EE-LLM: Large-Scale Training and Inference of Early-Exit Large Language Models with 3D Parallelism
Yanxi Chen, Xuchen Pan, Yaliang Li, Bolin Ding, Jingren Zhou
TL;DR
EE-LLM tackles the high cost and latency of training and deploying large language models by enabling large-scale training and inference of early-exit LLMs using 3D parallelism built atop Megatron-LM. It introduces a lightweight backpropagation mechanism for multi-exit objectives across pipeline stages, along with strategies that exploit idle resources and pipeline bubbles to minimize training overhead. For inference, EE-LLM provides two KV-caching–compatible approaches (KV recomputation and pipeline-based parallel decoding) to realize token-wise adaptive exits without sacrificing autoregressive generation quality. Empirically, EE-LLM achieves training efficiency close to standard LLMs with negligible overhead and delivers substantial inference speedups (often 2x) for EE-LLMs up to 30B parameters on multi-node GPU clusters, while maintaining comparable evaluation performance. The work includes code release and demonstrates that early exiting can be a practical option at scale, with potential applicability to broader architectures and hardware.
Abstract
We present EE-LLM, a framework for large-scale training and inference of early-exit large language models (LLMs).

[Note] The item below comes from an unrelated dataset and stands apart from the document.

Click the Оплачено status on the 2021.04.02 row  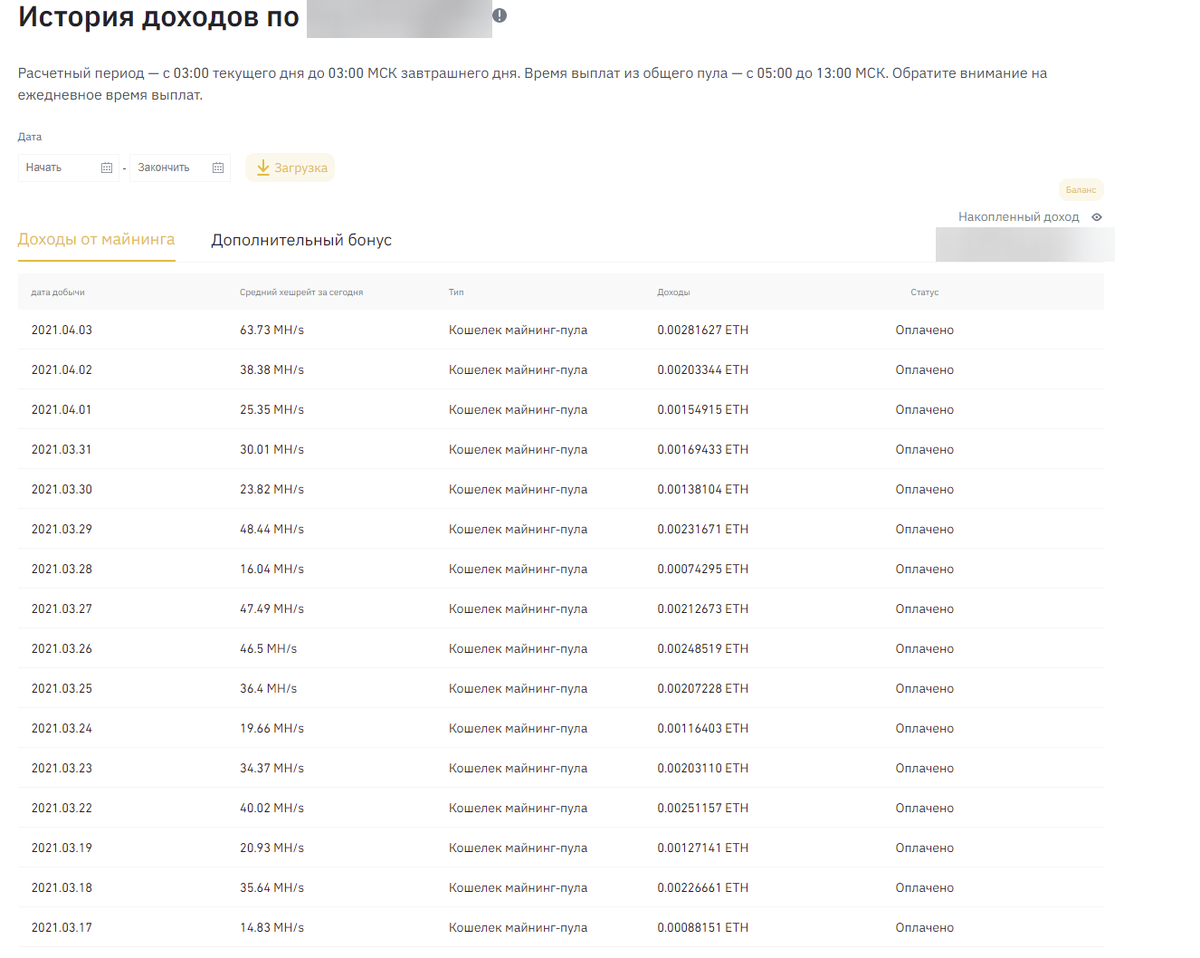[924, 369]
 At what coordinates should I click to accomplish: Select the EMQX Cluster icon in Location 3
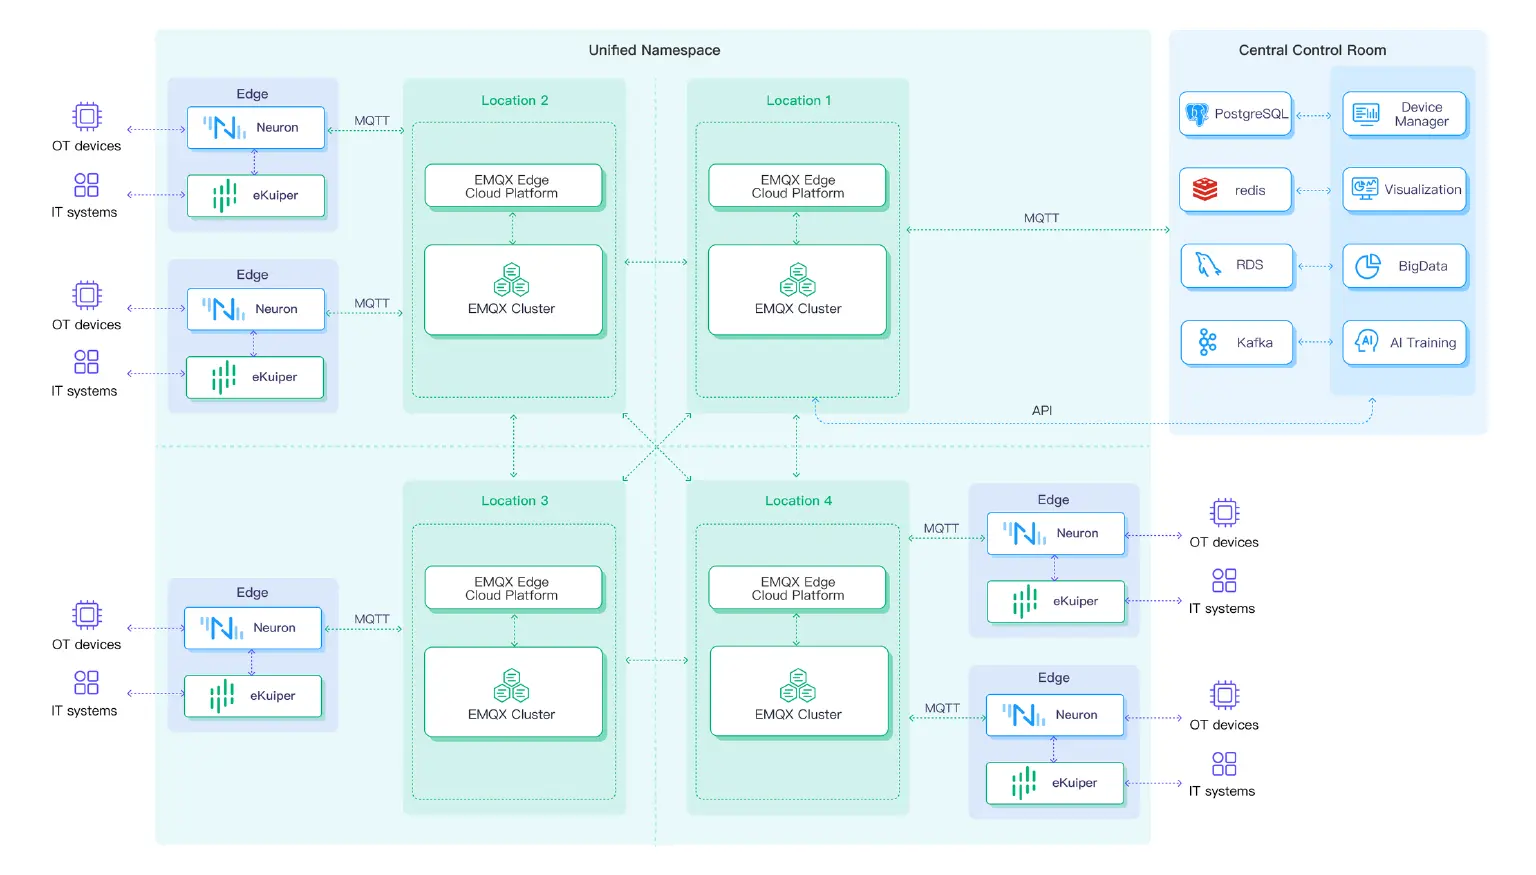click(513, 687)
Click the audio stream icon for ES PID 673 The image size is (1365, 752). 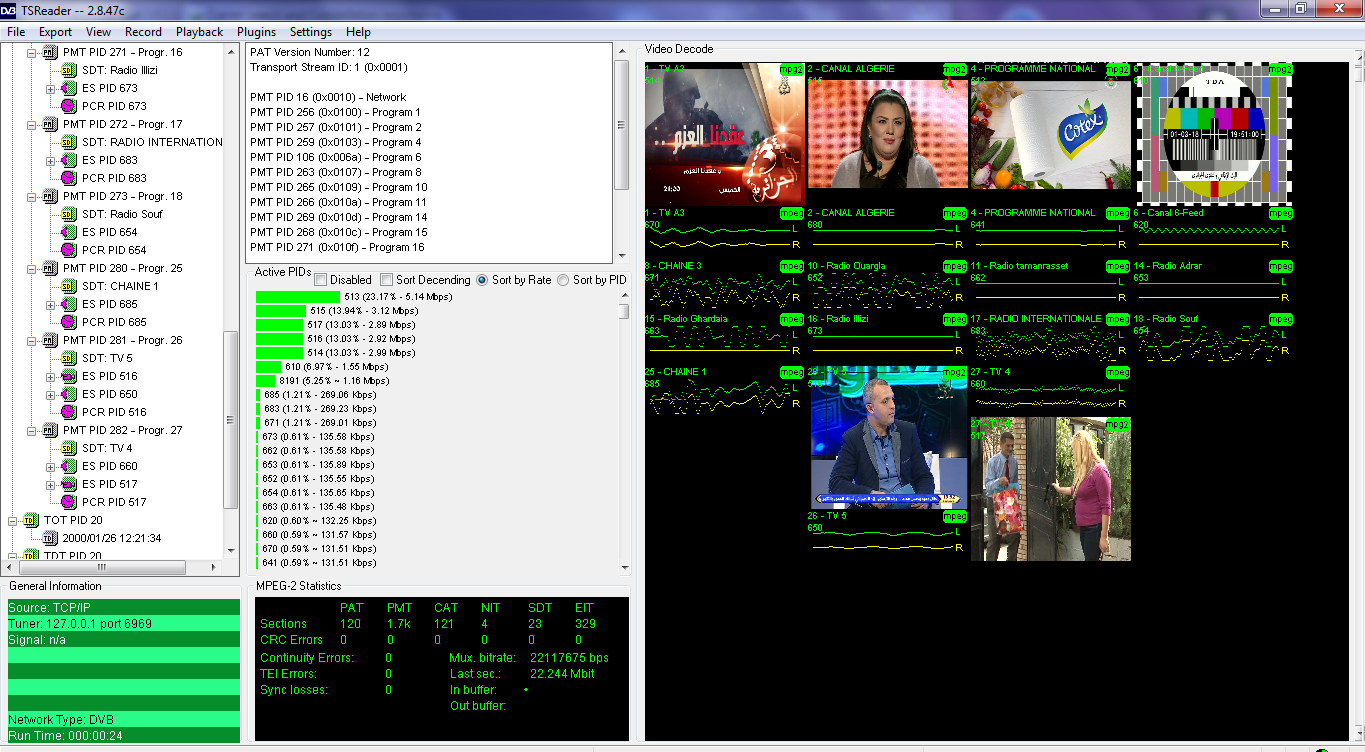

While recent works have shown preliminary evidence for the efficacy of early exiting in accelerating LLM inference, EE-LLM makes a foundational step towards scaling up early-exit LLMs by supporting their training and inference with massive 3D parallelism. Built upon Megatron-LM, EE-LLM implements a variety of algorithmic innovations and performance optimizations tailored to early exiting, including a lightweight method that facilitates backpropagation for the early-exit training objective with pipeline parallelism, techniques of leveraging idle resources in the original pipeline schedule for computation related to early-exit layers, and two approaches of early-exit inference that are compatible with KV caching for autoregressive generation. Our analytical and empirical study shows that EE-LLM achieves great training efficiency with negligible computational overhead compared to standard LLM training, as well as outstanding inference speedup without compromising output quality. To facilitate further research and adoption, we release EE-LLM at https://github.com/pan-x-c/EE-LLM.